The task
Line by line, reproduce the material below exactly.
········
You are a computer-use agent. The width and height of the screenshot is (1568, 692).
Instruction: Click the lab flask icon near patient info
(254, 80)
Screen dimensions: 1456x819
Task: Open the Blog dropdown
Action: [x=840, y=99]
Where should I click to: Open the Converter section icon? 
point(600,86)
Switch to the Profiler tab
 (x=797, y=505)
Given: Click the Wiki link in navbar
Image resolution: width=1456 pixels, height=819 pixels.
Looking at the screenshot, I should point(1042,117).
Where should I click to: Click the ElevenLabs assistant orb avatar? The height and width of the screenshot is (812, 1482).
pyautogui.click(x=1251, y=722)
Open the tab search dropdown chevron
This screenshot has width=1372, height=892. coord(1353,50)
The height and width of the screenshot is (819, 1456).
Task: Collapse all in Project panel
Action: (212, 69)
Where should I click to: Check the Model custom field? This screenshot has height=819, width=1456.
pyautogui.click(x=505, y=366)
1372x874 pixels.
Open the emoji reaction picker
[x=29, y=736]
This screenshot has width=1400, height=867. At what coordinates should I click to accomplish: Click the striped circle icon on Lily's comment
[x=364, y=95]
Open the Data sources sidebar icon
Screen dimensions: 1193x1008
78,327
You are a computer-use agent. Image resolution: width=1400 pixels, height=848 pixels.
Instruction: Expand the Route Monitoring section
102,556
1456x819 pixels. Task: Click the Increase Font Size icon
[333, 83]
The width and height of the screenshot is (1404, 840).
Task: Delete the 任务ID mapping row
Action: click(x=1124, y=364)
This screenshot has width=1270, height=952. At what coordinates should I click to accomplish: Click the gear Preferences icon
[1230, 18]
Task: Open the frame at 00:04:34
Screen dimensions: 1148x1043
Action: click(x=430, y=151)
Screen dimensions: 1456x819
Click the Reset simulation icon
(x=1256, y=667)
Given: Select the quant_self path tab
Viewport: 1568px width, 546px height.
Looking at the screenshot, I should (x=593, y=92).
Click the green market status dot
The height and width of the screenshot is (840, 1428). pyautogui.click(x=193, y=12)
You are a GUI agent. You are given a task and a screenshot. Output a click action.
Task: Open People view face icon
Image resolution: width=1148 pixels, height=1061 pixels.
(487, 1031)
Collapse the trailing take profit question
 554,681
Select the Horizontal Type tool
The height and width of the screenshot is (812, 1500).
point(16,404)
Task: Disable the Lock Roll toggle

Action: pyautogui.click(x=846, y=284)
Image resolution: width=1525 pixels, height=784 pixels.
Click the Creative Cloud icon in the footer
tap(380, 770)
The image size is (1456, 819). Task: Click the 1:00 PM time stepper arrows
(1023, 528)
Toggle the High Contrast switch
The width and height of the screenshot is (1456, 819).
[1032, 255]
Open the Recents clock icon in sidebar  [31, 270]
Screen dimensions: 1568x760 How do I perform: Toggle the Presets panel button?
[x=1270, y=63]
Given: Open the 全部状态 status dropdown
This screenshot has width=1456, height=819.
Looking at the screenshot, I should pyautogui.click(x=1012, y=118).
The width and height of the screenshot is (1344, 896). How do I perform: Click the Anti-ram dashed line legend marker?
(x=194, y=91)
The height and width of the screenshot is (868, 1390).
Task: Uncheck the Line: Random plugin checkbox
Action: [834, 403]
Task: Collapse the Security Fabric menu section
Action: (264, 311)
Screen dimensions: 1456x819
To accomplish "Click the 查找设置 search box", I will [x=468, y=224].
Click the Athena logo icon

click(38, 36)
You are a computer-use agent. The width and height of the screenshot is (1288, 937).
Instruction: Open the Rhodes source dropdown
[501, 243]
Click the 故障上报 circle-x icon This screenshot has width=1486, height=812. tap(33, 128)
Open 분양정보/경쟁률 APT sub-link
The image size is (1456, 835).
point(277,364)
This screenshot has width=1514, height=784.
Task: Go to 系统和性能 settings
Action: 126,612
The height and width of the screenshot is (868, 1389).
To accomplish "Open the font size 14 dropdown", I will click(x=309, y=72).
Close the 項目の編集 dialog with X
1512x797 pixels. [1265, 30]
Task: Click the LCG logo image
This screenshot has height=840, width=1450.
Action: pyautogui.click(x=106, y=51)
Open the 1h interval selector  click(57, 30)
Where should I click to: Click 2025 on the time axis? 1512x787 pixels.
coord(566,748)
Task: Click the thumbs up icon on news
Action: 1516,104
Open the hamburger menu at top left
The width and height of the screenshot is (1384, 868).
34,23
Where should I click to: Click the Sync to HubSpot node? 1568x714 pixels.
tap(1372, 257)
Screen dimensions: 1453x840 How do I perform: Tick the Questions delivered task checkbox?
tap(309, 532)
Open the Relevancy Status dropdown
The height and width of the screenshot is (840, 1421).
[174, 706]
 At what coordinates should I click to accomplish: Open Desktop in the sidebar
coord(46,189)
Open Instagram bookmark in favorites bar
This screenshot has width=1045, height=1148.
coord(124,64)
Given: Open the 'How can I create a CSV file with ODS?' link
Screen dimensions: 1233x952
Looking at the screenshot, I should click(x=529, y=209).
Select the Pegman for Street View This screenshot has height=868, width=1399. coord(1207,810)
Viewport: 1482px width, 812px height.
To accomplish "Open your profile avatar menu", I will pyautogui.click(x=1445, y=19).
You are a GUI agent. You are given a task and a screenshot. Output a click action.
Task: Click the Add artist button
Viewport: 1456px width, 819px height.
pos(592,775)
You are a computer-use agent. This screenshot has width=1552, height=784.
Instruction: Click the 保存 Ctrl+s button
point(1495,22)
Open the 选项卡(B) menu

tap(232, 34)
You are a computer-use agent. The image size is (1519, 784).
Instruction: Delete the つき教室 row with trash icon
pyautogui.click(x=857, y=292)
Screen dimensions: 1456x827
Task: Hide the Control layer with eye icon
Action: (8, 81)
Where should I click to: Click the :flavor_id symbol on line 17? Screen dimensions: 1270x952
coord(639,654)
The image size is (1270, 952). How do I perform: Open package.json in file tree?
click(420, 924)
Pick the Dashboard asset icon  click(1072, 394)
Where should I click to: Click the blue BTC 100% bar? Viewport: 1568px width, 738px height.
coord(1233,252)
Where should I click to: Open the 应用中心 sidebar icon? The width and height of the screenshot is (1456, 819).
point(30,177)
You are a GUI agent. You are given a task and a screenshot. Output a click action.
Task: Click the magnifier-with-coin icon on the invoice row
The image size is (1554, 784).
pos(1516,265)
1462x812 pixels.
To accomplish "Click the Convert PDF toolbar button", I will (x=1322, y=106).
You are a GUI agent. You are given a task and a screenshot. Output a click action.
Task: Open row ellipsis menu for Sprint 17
········
Solution to this task
You are a computer-use agent. The width and height of the screenshot is (1568, 692).
Instruction: Click the lab flask icon near patient info
(254, 80)
Screen dimensions: 1456x819
Task: Open the Blog dropdown
Action: [x=840, y=99]
Where should I click to: Open the Converter section icon? 
point(600,86)
Switch to the Profiler tab
 (x=797, y=505)
Given: Click the Wiki link in navbar
Image resolution: width=1456 pixels, height=819 pixels.
Looking at the screenshot, I should point(1042,117).
Where should I click to: Click the ElevenLabs assistant orb avatar? The height and width of the screenshot is (812, 1482).
pyautogui.click(x=1251, y=722)
Open the tab search dropdown chevron
This screenshot has width=1372, height=892. coord(1353,50)
The height and width of the screenshot is (819, 1456).
Task: Collapse all in Project panel
Action: (212, 69)
Where should I click to: Check the Model custom field? This screenshot has height=819, width=1456.
pyautogui.click(x=505, y=366)
1372x874 pixels.
Open the emoji reaction picker
[x=29, y=736]
This screenshot has width=1400, height=867. At what coordinates should I click to accomplish: Click the striped circle icon on Lily's comment
[x=364, y=95]
Open the Data sources sidebar icon
Screen dimensions: 1193x1008
78,327
You are a computer-use agent. Image resolution: width=1400 pixels, height=848 pixels.
Instruction: Expand the Route Monitoring section
102,556
1456x819 pixels. Task: Click the Increase Font Size icon
[333, 83]
The width and height of the screenshot is (1404, 840).
Task: Delete the 任务ID mapping row
Action: click(x=1124, y=364)
This screenshot has width=1270, height=952. At what coordinates should I click to accomplish: Click the gear Preferences icon
[1230, 18]
Task: Open the frame at 00:04:34
Screen dimensions: 1148x1043
Action: click(x=430, y=151)
Screen dimensions: 1456x819
Click the Reset simulation icon
(x=1256, y=667)
Given: Select the quant_self path tab
Viewport: 1568px width, 546px height.
Looking at the screenshot, I should (x=593, y=92).
Click the green market status dot
The height and width of the screenshot is (840, 1428). pyautogui.click(x=193, y=12)
You are a GUI agent. You are given a task and a screenshot. Output a click action.
Task: Open People view face icon
Image resolution: width=1148 pixels, height=1061 pixels.
(487, 1031)
Collapse the trailing take profit question
 554,681
Select the Horizontal Type tool
The height and width of the screenshot is (812, 1500).
point(16,404)
Task: Disable the Lock Roll toggle

Action: pyautogui.click(x=846, y=284)
Image resolution: width=1525 pixels, height=784 pixels.
Click the Creative Cloud icon in the footer
tap(380, 770)
The image size is (1456, 819). Task: Click the 1:00 PM time stepper arrows
(1023, 528)
Toggle the High Contrast switch
The width and height of the screenshot is (1456, 819).
[1032, 255]
Open the Recents clock icon in sidebar  [31, 270]
Screen dimensions: 1568x760 How do I perform: Toggle the Presets panel button?
[x=1270, y=63]
Given: Open the 全部状态 status dropdown
This screenshot has width=1456, height=819.
Looking at the screenshot, I should pyautogui.click(x=1012, y=118).
The width and height of the screenshot is (1344, 896). How do I perform: Click the Anti-ram dashed line legend marker?
(x=194, y=91)
The height and width of the screenshot is (868, 1390).
Task: Uncheck the Line: Random plugin checkbox
Action: [834, 403]
Task: Collapse the Security Fabric menu section
Action: (264, 311)
Screen dimensions: 1456x819
To accomplish "Click the 查找设置 search box", I will [x=468, y=224].
Click the Athena logo icon

click(38, 36)
You are a computer-use agent. The width and height of the screenshot is (1288, 937).
Instruction: Open the Rhodes source dropdown
[501, 243]
Click the 故障上报 circle-x icon This screenshot has width=1486, height=812. tap(33, 128)
Open 분양정보/경쟁률 APT sub-link
The image size is (1456, 835).
point(277,364)
This screenshot has width=1514, height=784.
Task: Go to 系统和性能 settings
Action: 126,612
The height and width of the screenshot is (868, 1389).
To accomplish "Open the font size 14 dropdown", I will click(x=309, y=72).
Close the 項目の編集 dialog with X
1512x797 pixels. [1265, 30]
Task: Click the LCG logo image
This screenshot has height=840, width=1450.
Action: pyautogui.click(x=106, y=51)
Open the 1h interval selector  click(57, 30)
Where should I click to: Click 2025 on the time axis? 1512x787 pixels.
coord(566,748)
Task: Click the thumbs up icon on news
Action: 1516,104
Open the hamburger menu at top left
The width and height of the screenshot is (1384, 868).
34,23
Where should I click to: Click the Sync to HubSpot node? 1568x714 pixels.
tap(1372, 257)
Screen dimensions: 1453x840 How do I perform: Tick the Questions delivered task checkbox?
tap(309, 532)
Open the Relevancy Status dropdown
The height and width of the screenshot is (840, 1421).
[174, 706]
 At what coordinates should I click to accomplish: Open Desktop in the sidebar
coord(46,189)
Open Instagram bookmark in favorites bar
This screenshot has width=1045, height=1148.
coord(124,64)
Given: Open the 'How can I create a CSV file with ODS?' link
Screen dimensions: 1233x952
Looking at the screenshot, I should click(x=529, y=209).
Select the Pegman for Street View This screenshot has height=868, width=1399. coord(1207,810)
Viewport: 1482px width, 812px height.
To accomplish "Open your profile avatar menu", I will pyautogui.click(x=1445, y=19).
You are a GUI agent. You are given a task and a screenshot. Output a click action.
Task: Click the Add artist button
Viewport: 1456px width, 819px height.
pos(592,775)
You are a computer-use agent. This screenshot has width=1552, height=784.
Instruction: Click the 保存 Ctrl+s button
point(1495,22)
Open the 选项卡(B) menu

tap(232, 34)
You are a computer-use agent. The image size is (1519, 784).
Instruction: Delete the つき教室 row with trash icon
pyautogui.click(x=857, y=292)
Screen dimensions: 1456x827
Task: Hide the Control layer with eye icon
Action: (8, 81)
Where should I click to: Click the :flavor_id symbol on line 17? Screen dimensions: 1270x952
coord(639,654)
The image size is (1270, 952). How do I perform: Open package.json in file tree?
click(420, 924)
Pick the Dashboard asset icon  click(1072, 394)
Where should I click to: Click the blue BTC 100% bar? Viewport: 1568px width, 738px height.
coord(1233,252)
Where should I click to: Open the 应用中心 sidebar icon? The width and height of the screenshot is (1456, 819).
point(30,177)
You are a GUI agent. You are given a task and a screenshot. Output a click action.
Task: Click the magnifier-with-coin icon on the invoice row
The image size is (1554, 784).
pos(1516,265)
1462x812 pixels.
To accomplish "Click the Convert PDF toolbar button", I will (x=1322, y=106).
You are a GUI agent. You are given a task and a screenshot. Output a click action.
Task: Open row ellipsis menu for Sprint 17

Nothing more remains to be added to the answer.